On Thursday, some of his Republican supporters vented publicly at their candidate even before the polls closed.
“He’s the problem,” Corry Bliss, who runs a “super PAC” aligned with House Republicans, said of Mr. Gianforte. When the contest began, Mr. Bliss said, private polling showed that Mr. Gianforte was as unpopular as he was popular, a leftover result of his failed campaign for governor last year.
“This race was essentially an unpopular incumbent trying to get re-elected,” said Mr. Bliss, whose Congressional Leadership Fund spent nearly $2.7 million on Mr. Gianforte’s behalf. “And in this environment, C-minus candidates aren’t going to cut it.”
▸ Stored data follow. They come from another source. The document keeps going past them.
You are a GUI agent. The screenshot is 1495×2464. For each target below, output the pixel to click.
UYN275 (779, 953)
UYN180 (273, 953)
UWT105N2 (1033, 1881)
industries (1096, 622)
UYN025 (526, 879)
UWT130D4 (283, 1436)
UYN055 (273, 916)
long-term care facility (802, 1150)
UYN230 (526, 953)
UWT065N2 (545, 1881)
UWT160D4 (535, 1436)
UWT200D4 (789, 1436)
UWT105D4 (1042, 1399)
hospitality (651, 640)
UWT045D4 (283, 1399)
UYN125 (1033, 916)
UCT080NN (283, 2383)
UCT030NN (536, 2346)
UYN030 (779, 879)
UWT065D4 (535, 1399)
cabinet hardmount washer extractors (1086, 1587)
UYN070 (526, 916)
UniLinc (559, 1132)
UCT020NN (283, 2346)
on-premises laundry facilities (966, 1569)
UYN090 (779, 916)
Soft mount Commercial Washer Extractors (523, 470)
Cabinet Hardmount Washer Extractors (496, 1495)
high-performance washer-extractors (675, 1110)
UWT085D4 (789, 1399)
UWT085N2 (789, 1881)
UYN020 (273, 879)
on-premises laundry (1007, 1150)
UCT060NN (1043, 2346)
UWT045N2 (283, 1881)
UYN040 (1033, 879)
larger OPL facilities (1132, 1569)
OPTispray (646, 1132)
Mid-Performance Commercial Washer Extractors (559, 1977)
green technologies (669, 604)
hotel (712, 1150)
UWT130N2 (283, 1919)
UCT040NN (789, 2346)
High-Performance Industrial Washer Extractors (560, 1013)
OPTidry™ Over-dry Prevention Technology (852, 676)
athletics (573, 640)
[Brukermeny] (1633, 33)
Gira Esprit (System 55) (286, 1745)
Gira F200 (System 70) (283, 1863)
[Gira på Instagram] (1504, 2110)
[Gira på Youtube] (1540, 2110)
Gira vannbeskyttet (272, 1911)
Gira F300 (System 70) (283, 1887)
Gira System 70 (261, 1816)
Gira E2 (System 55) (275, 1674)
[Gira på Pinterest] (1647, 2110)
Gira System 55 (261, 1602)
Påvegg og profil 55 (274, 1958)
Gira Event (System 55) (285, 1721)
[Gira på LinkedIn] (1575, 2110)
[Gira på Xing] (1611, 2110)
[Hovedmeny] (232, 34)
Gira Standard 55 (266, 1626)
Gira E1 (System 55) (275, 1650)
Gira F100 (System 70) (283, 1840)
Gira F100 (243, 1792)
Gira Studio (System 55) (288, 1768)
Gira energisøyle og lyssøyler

Elected Republicans in Washington also expressed frustration, publicly scolding Mr. Gianforte.
“Should the gentleman apologize? Yeah, I think he should apologize,” Mr. Ryan, the House speaker, said. “I know he has his own version, and I’m sure he’s going to have more to say, but there’s no call for this, no matter what — on any circumstance.”
Mr. Gianforte kept silent while the polls were open on Thursday, and his campaign aides did not respond to messages.
His outburst placed Republicans in a distinctly awkward position as ballots were being cast, with victory in the race suddenly looking as uncomfortable as defeat.
A loss would have been an embarrassing setback and encouraged Democratic hopes for taking control of the House next year. But his victory forces Republicans in Congress to interact with, and address the behavior of, a man summoned to the Gallatin County Courthouse on June 7 to answer an accusation that he “purposely or knowingly” caused “bodily injury to another.”
While private polling consistently showed him ahead of Mr. Quist, Republicans fumed that Mr. Gianforte seemed unable to establish a dominant lead.
But a monthslong advertising onslaught assailing Mr. Quist on issues ranging from his troubled personal finances to his suggestion of a gun registry ultimately paid dividends.
In Montana, the news of the altercation spread like a Big Sky wildfire, dominating newspaper front pages and local television news in Bozeman, Mr. Gianforte’s adopted hometown, and across the sprawling state. Three of the largest daily papers in the state rescinded their endorsements of him.
Democrats here were newly buoyant about their chances but stopped short of predicting victory, given that more than 250,000 votes had been cast by Wednesday. There are some 700,000 voters in the state, and few political veterans expected turnout to reach much higher than 60 percent.
In downtown Bozeman on Thursday, many said they had already voted or were unmoved.
“I was already going to vote for Rob Quist,” said Ariel Lusty, a 22-year-old graduate student at Montana State, who sported an “I Voted” sticker as she sat inside Wild Joe’s Coffee Spot.
Richard Shanahan, a 75-year-old architect in Bozeman, said he had already voted by mail for Mr. Gianforte and was largely unbothered by the ugly end to the campaign.
“It doesn’t change my mind at all,” said Mr. Shanahan, who remarked on how ubiquitous the news had become overnight. “I think it’s being blown out of proportion.”